HOLMAN: Are you going to be OK with that? Are you going to be OK with your children, particularly your girls looking at a president that is saying these negative things about women? And we thought, well, does this actually matter? Are kids paying attention at all to what's happening in politics? At that point, we were like, OK, we really have to do it.
MARTIN: The researchers invited more than 1,600 students age 6 to 12 in four different parts of the country to participate in a process, they realized, they faced a challenge.
HOLMAN: This research was hard to do (laughter), you know? It's not easy to interview and survey kids.
MARTIN: The solution - drawings.
HOLMAN: So we asked kids to close their eyes and imagine a political leader at work. And then we gave them crayons and asked them to actually draw what they saw in their mind.

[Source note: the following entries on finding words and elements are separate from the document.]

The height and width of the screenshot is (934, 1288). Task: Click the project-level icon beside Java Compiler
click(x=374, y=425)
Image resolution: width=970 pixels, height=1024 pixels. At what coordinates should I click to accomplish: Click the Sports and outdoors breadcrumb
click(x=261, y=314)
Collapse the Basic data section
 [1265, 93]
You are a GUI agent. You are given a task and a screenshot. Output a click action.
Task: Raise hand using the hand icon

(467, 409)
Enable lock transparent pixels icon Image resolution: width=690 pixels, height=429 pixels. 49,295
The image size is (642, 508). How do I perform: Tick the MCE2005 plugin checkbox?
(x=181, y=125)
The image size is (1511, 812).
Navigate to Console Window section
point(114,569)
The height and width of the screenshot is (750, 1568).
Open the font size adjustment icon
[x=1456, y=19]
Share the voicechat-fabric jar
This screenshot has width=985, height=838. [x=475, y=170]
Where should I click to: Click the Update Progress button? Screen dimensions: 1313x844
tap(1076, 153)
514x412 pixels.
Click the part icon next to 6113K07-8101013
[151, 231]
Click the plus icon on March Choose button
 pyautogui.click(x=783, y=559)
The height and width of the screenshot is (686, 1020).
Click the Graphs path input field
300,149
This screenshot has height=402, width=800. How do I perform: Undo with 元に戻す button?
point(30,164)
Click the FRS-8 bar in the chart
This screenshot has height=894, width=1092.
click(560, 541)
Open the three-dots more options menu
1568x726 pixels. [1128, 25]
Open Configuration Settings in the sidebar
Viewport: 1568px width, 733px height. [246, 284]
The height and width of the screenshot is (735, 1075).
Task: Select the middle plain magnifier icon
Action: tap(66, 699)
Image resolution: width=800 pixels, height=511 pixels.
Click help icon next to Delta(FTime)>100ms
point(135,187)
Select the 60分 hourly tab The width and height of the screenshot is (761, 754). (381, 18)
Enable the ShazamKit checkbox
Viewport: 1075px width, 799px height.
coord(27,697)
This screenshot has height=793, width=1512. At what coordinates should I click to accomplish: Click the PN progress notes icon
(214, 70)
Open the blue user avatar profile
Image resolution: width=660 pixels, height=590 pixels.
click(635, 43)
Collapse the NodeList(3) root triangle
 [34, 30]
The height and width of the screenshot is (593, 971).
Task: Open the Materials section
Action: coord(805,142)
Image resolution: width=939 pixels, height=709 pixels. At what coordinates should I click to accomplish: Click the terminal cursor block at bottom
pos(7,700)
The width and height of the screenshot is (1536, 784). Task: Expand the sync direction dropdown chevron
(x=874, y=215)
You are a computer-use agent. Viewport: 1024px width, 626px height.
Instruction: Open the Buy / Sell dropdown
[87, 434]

And this is, I think, really interesting because it tells you a lot about how kids see the political world, the images in the political world that stick in kids' minds. And they're really cute.
MARTIN: And the result...
HOLMAN: A lot of men.
MARTIN: What really surprised Holman and her team, though, was what happened when they broke down the responses by gender and age.
HOLMAN: Young girls are much more likely to draw images of women as political leaders.
MARTIN: That was especially true of young girls between 6 and 8 years old. But when the team focused on responses from girls in the 10 to 12 range, 75% of them drew men.
HOLMAN: Boys, on the other hand, just draw lots of men as political leaders across that age range. But girls really change who they draw as they grow older.
MARTIN: Before the study, Holman's research focused primarily on how to get more adult women interested in political office. Now she's thinking more about what can be done at the elementary school level, and she wonders what the result would be if a study like hers were conducted in other countries.
HOLMAN: What does this look like if we're doing this in the U.K., where they've had two women as prime ministers, and everybody thinks about Margaret Thatcher when they think about the prime minister, right? We don't know. We'd be really interested in finding out.
MARTIN: That was Miryah Holman, associate professor of political science at Tulane University. Her research team study, "This One's For The Boys: How Gendered Political Socialization Limits Girls' Political Ambition And Interest," was published in the journal American Political Science Review.